======== Provided information ========

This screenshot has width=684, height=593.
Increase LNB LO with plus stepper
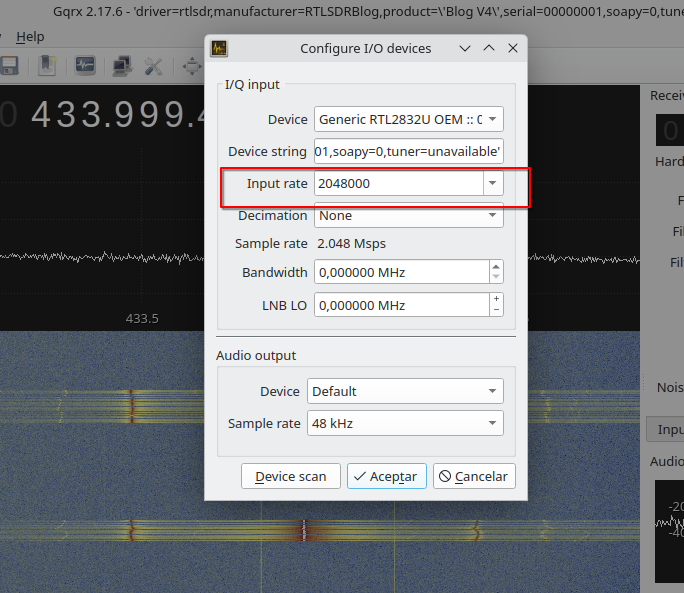click(x=496, y=299)
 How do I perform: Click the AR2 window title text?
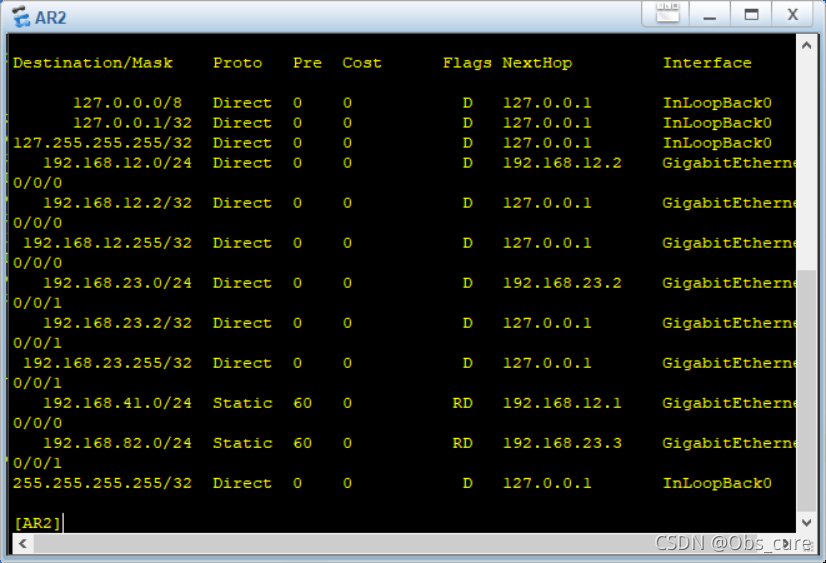point(51,17)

========

What you need to do:
Give the data above again, exactly and completely. No pictures go in.

Your response:
This screenshot has width=684, height=593.
Increase LNB LO with plus stepper
click(x=496, y=299)
 How do I perform: Click the AR2 window title text?
point(51,17)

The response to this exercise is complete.